I don't if you want an accurate comparison you can't compare someone like Kirk or Tyrus who were maybe B+ level prospects, you have to compare them with other guys who were considered once-every-five-years can't miss prospects (e.g. LeBron, Iverson, Duncan, Ewing, Robinson, etc.). Look at the rookie seasons that LeBron, Melo, and Wade had. It's not uncommon for the most hyped guys to come in and make huge contributions immediately.



DaBullz said:


> It seems to me that to match Gasol's output, the bar is set pretty high. Is there guarantee these guys will ever be as good?


I think people often forget that there are never any guarantees with any player. A lot of times "unproven" players are lumped together in the same class and considered a gamble. This is a mistake because as I've mentioned, there's a world of difference between a guy who the scouts think is good one year and ends up beating out a few other players for the number one spot (Bogut, Bargnani, Olowokandi) and a player who is the consensus number 1 (or in this case the consensus 1-2) who scouts unanimously regard as one of the best players to enter the draft in years. There's still a risk with those players but it's much, much lower than usual. These players are generally already so ready to contribute when they enter the NBA that I'm not sure the chance of them failing to develop is that much greater than the chances of an All-Star calliber player suddenly failing to play at a high level (Zo, Kemp, Penny Hardaway, Marbury, SAR, McDyess, Grant Hill, Terell Brandon, Juwon Howard, Mashburn). Usually it's injuries, sometimes it's drugs, and sometimes it's inexplicable. There's always a risk though whether you're dealing with proven or unproven players.



BULLHITTER said:


> my belief is the early entry to the pros will stunt their development as players and as men.
> 
> oden/durant's learning curves may be swift, but all one has to do is look at the career to date of lebron james. a great player indeed, but his experience (or lack thereof) only being what's he's been exposed to at the pro level is being slowed by organizational misfires, coaching changes, player changes (and yearly occurences at the pro level), all things he has no control over while the fans expect nothing less than a trip to the ECF. realistic or unrealistic, if durant and oden leave after one year, particularly IF either make the NCAA finals or win the championship, the expectations will be the same.

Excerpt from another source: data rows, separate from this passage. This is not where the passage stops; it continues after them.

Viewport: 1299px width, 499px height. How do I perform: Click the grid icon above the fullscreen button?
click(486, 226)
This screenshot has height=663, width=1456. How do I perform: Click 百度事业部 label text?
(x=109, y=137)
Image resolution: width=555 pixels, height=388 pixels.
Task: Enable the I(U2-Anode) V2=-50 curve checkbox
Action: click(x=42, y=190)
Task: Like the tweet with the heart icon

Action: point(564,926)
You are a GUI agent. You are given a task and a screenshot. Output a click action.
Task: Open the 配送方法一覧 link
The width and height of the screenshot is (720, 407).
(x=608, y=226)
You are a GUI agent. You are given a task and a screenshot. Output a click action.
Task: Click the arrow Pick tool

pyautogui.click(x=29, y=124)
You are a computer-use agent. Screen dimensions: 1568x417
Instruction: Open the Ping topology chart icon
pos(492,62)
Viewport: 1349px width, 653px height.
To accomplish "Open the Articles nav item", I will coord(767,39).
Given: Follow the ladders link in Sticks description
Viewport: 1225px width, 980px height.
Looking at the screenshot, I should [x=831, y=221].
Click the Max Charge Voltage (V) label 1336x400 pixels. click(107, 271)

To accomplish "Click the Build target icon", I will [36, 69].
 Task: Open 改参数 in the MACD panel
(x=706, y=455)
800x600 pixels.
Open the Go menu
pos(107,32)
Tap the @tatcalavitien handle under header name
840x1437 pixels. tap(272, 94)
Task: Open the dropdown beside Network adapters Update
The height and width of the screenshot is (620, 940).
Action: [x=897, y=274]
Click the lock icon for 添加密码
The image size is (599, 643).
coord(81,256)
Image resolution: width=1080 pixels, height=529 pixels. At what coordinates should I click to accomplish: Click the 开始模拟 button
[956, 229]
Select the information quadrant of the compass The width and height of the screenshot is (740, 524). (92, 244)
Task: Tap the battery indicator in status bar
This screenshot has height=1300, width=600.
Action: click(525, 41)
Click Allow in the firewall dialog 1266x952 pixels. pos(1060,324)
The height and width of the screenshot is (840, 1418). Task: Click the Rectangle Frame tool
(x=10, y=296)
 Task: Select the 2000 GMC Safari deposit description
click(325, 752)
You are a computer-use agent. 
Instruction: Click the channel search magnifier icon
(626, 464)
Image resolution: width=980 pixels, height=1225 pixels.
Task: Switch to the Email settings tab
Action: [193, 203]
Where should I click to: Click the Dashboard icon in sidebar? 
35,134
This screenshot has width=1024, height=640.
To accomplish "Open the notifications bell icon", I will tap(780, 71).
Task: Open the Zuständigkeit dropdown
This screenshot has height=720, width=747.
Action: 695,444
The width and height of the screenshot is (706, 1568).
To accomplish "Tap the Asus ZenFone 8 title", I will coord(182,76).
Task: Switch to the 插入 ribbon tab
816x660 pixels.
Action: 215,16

These guys aren't even straight from high school players. There is an endless list of players to come out early and dominate the league. Jordan only played two years of college ball. I can't say I understand your point about LeBron. If there was one player in the league I could start a team with it would be him.


----------



## rwj333 (Aug 10, 2002)

thebizkit69u said:


> Also this is a bit too early but keep an eye out for Derrick Rose next year who is looking like the next MJ.


Uh, sure. 

The internet has made it significantly easier for high school prospects to gain fame and build a following. I doubt you would have heard of Derrick Rose or mentioned him in the same sentence as MJ 10 years ago. 

The internet is probably another element of the Durant and Oden hype, but I'm not sure how big a role it has played.


----------



## JeremyB0001 (Nov 17, 2003)

ScottMay said:


> But we can't protect the pick, or so I've been told. Strenuously and repeatedly.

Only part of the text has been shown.